What to work on → Once the line containing "Switch to the MIXER view" is reached in the listing below, reproduce it and all later lines through the final one exactly, but omit any pictures.

The records →
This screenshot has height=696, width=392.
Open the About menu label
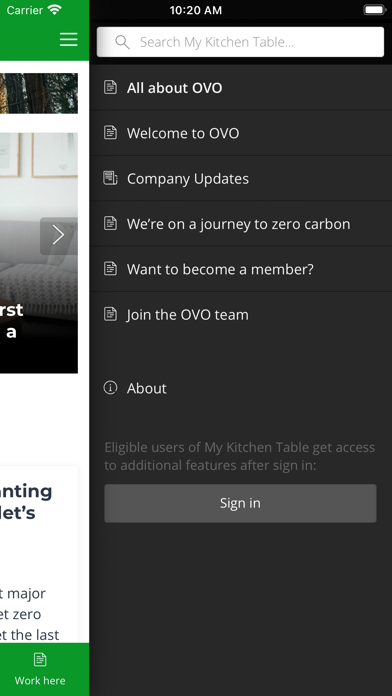(147, 388)
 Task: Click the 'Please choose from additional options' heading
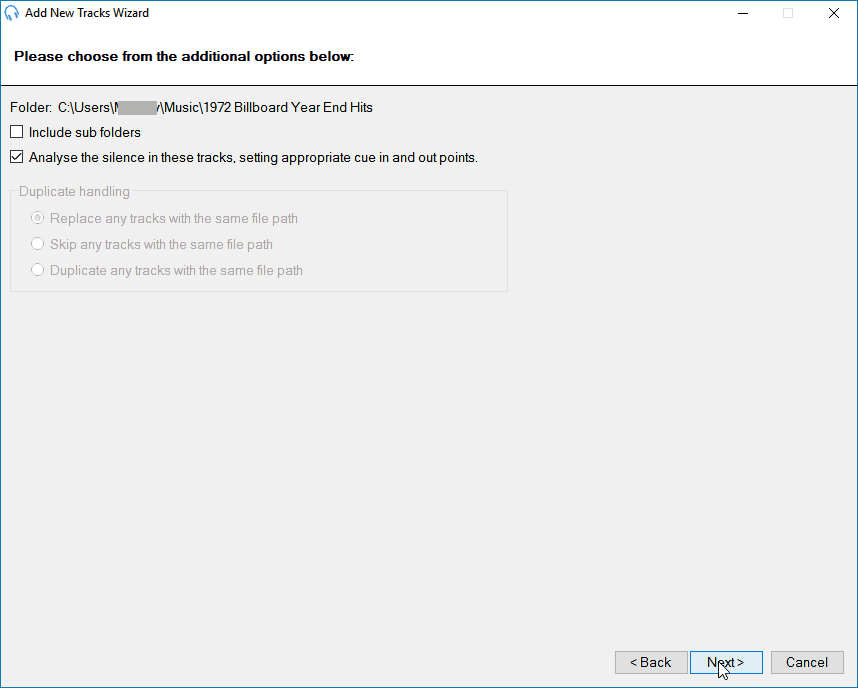point(182,56)
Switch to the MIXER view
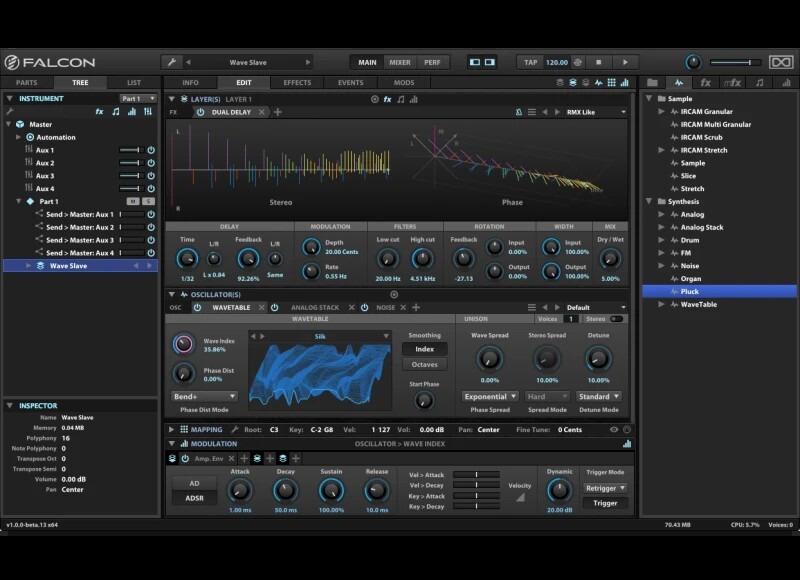Screen dimensions: 800x580 coord(399,62)
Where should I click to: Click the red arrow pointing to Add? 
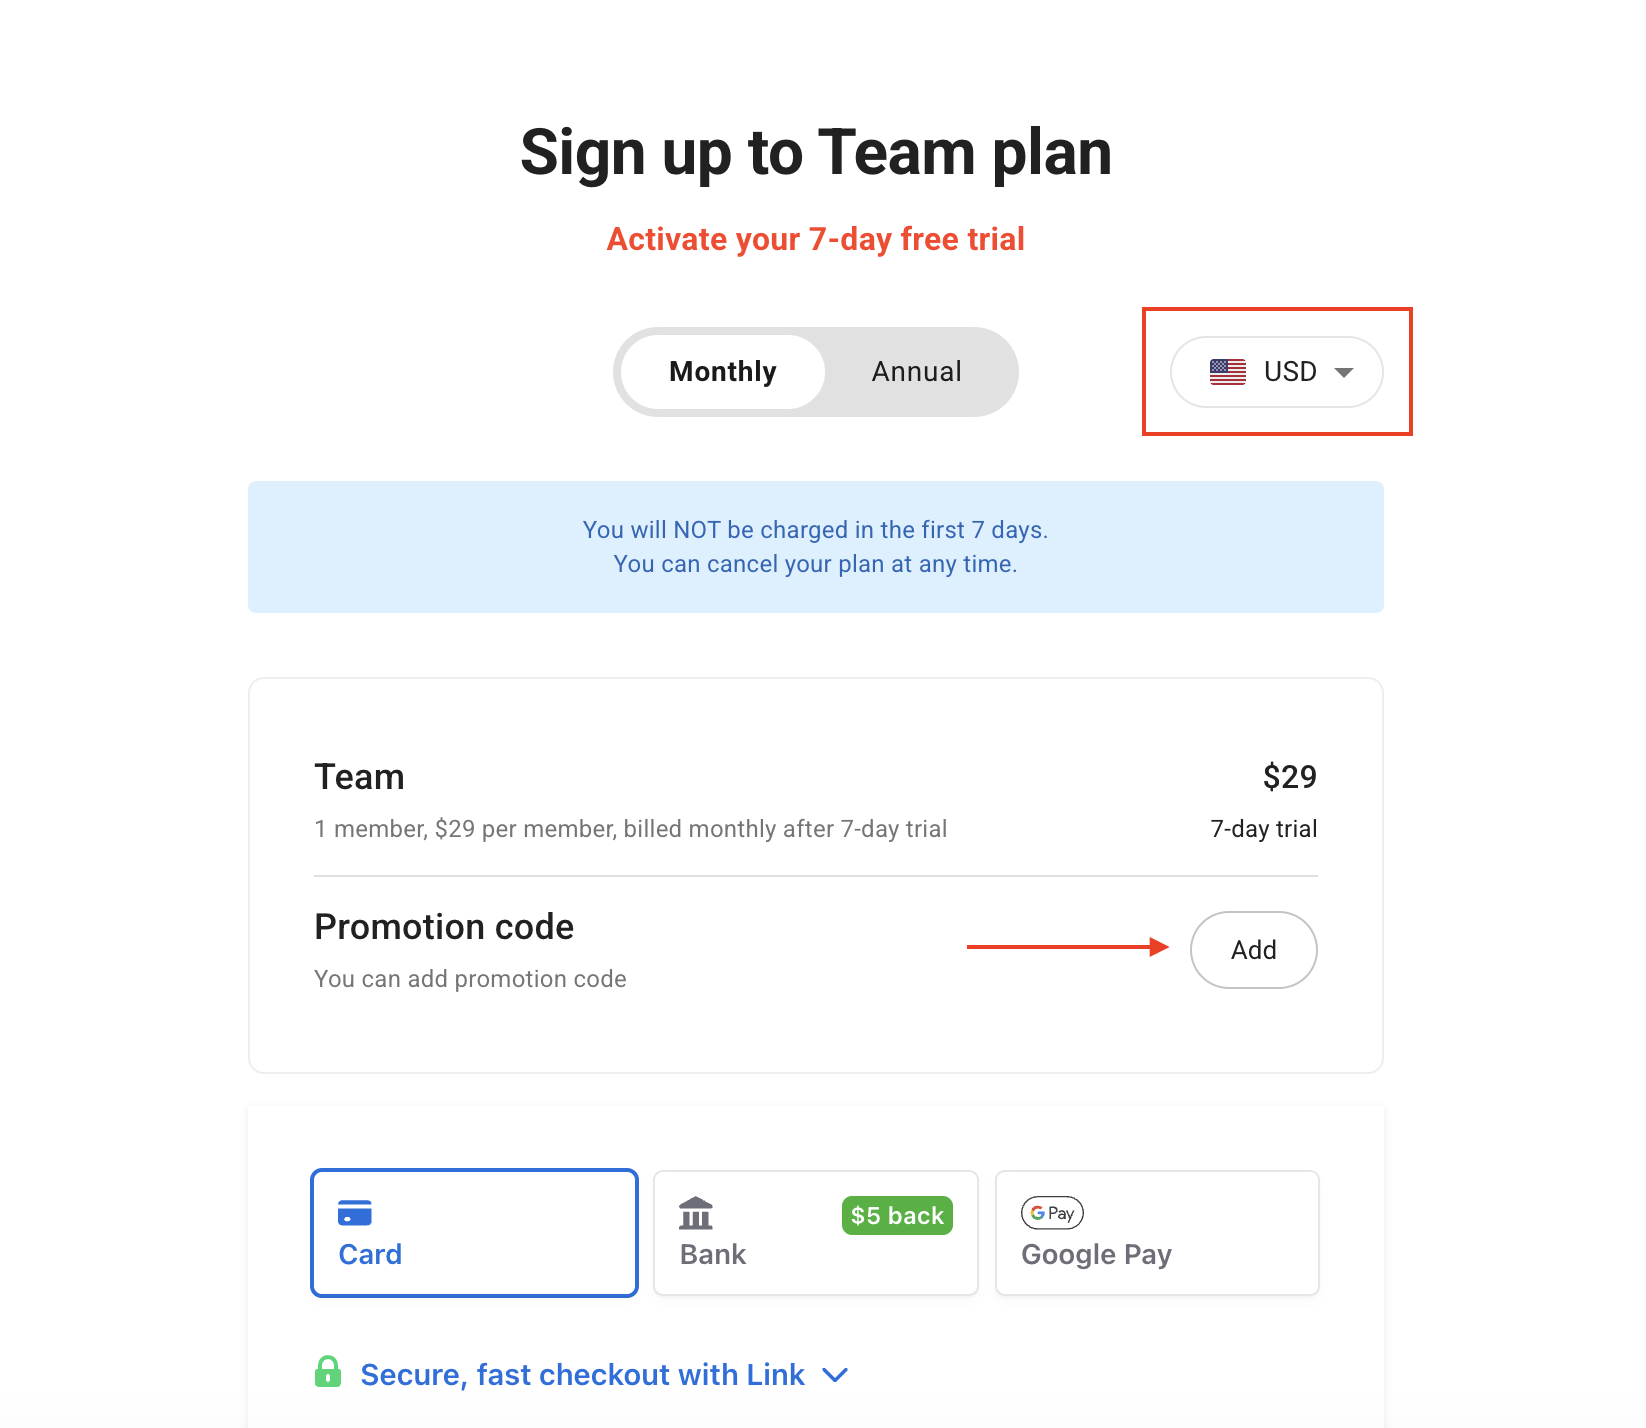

Exercise answer →
Switch to the MIXER view
Screen dimensions: 800x580 coord(399,62)
Where should I click to: Click the red arrow pointing to Add? 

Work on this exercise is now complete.